▶ [Source data]:
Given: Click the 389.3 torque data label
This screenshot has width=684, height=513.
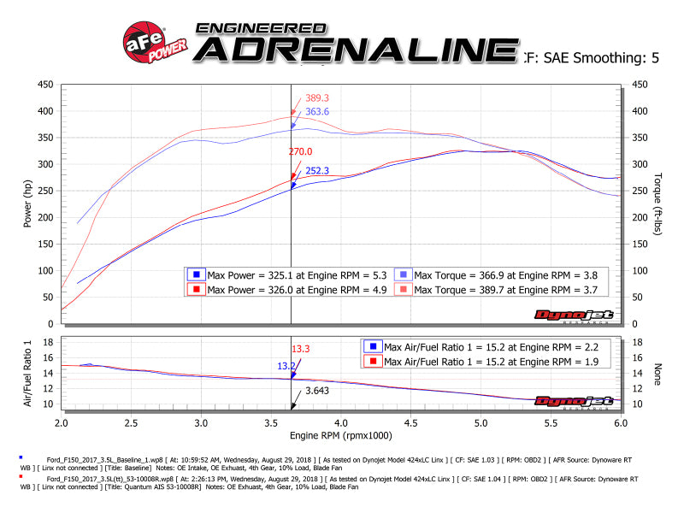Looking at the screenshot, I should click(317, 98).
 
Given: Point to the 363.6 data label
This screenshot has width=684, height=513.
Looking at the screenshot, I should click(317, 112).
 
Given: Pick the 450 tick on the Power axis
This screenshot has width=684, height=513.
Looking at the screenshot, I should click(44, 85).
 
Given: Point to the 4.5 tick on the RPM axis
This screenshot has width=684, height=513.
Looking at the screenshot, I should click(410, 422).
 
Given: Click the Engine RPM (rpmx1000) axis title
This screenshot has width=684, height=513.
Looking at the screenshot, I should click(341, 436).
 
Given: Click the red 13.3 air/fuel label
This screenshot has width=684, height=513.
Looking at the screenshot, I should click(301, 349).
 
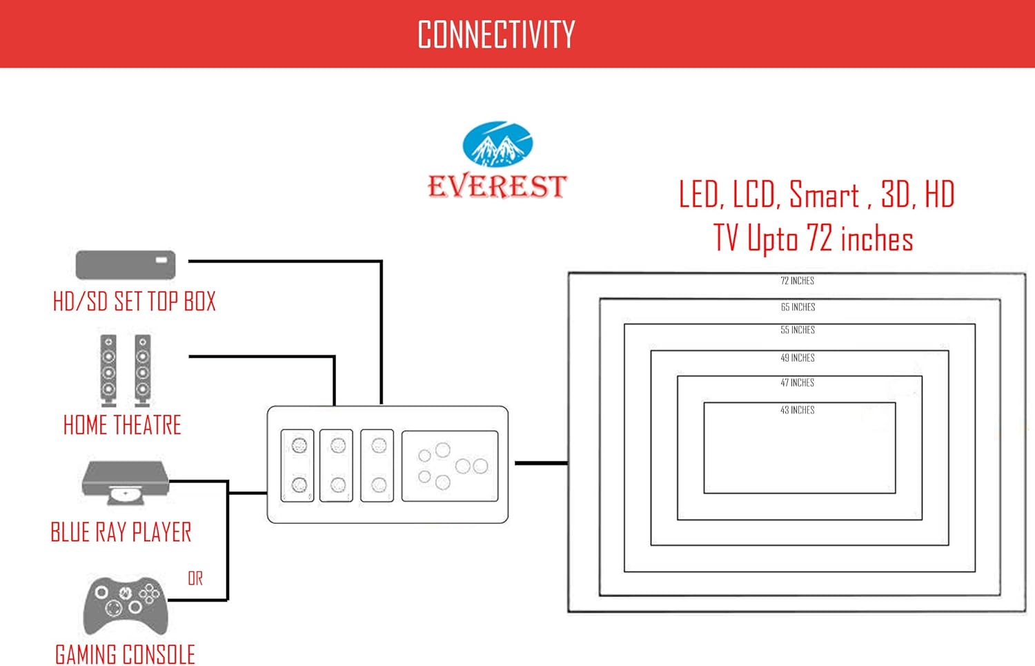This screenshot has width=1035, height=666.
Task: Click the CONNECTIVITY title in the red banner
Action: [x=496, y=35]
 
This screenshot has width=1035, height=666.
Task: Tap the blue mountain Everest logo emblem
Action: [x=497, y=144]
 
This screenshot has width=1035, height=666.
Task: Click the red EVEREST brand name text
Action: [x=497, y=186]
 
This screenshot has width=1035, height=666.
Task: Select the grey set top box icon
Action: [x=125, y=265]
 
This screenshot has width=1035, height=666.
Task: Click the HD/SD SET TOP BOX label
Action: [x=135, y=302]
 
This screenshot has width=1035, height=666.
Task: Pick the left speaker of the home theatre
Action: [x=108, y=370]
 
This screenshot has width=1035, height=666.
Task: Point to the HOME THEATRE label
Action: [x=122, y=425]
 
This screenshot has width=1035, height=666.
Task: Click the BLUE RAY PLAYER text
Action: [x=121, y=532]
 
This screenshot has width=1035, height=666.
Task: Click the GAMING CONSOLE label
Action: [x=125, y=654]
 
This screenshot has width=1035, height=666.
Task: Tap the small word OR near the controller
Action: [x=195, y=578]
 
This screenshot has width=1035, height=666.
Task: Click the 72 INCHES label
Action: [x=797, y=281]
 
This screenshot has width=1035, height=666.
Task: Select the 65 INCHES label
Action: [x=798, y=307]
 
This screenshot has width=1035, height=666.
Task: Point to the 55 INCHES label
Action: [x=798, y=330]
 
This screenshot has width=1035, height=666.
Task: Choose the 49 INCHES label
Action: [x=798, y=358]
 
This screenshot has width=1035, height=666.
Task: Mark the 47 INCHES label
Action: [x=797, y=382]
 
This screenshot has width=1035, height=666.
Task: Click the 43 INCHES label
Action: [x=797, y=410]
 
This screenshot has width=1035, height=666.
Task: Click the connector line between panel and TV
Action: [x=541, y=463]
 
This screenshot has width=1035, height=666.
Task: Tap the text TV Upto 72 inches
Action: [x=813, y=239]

...

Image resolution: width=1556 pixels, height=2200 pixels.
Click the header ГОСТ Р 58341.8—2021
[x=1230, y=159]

* * *

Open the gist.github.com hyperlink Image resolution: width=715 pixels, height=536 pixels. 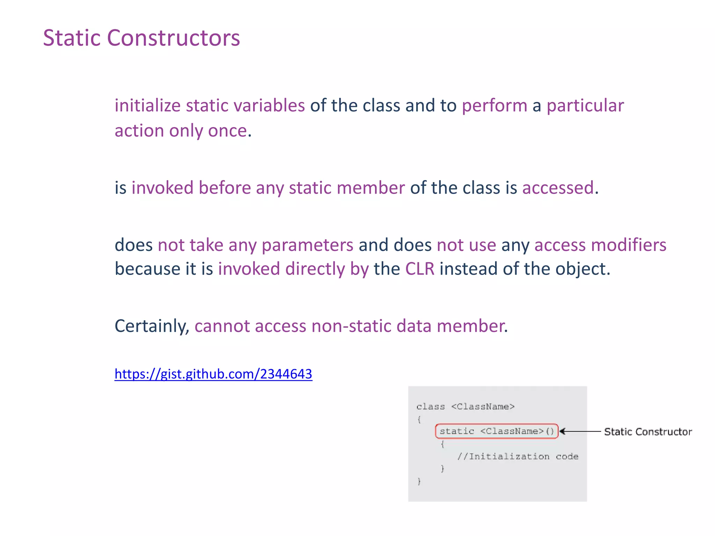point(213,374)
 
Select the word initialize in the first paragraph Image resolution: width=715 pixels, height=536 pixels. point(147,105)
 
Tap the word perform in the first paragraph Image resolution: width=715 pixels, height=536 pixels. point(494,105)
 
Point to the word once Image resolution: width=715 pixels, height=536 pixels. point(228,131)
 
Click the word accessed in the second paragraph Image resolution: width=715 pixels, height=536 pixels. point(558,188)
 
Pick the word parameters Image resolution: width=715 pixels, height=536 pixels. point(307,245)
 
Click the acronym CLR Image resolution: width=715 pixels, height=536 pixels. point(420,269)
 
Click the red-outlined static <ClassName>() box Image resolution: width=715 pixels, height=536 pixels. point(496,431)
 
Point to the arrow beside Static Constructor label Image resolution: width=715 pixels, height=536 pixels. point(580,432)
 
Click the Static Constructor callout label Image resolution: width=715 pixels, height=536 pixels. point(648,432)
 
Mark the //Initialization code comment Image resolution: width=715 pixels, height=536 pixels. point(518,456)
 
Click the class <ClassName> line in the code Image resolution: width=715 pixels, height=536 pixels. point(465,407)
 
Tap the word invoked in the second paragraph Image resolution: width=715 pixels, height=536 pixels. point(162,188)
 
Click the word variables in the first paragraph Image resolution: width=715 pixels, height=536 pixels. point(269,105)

▶ [Objective]: Can you retype the stretch of data from the line containing "Click the acronym" through the line containing "Click the word variables", character for character?

▶ [Expected answer]:
Click the acronym CLR Image resolution: width=715 pixels, height=536 pixels. point(420,269)
 
Click the red-outlined static <ClassName>() box Image resolution: width=715 pixels, height=536 pixels. point(496,431)
 
Point to the arrow beside Static Constructor label Image resolution: width=715 pixels, height=536 pixels. point(580,432)
 
Click the Static Constructor callout label Image resolution: width=715 pixels, height=536 pixels. point(648,432)
 
Mark the //Initialization code comment Image resolution: width=715 pixels, height=536 pixels. point(518,456)
 
Click the class <ClassName> line in the code Image resolution: width=715 pixels, height=536 pixels. point(465,407)
 
Tap the word invoked in the second paragraph Image resolution: width=715 pixels, height=536 pixels. point(162,188)
 
Click the word variables in the first paragraph Image resolution: width=715 pixels, height=536 pixels. point(269,105)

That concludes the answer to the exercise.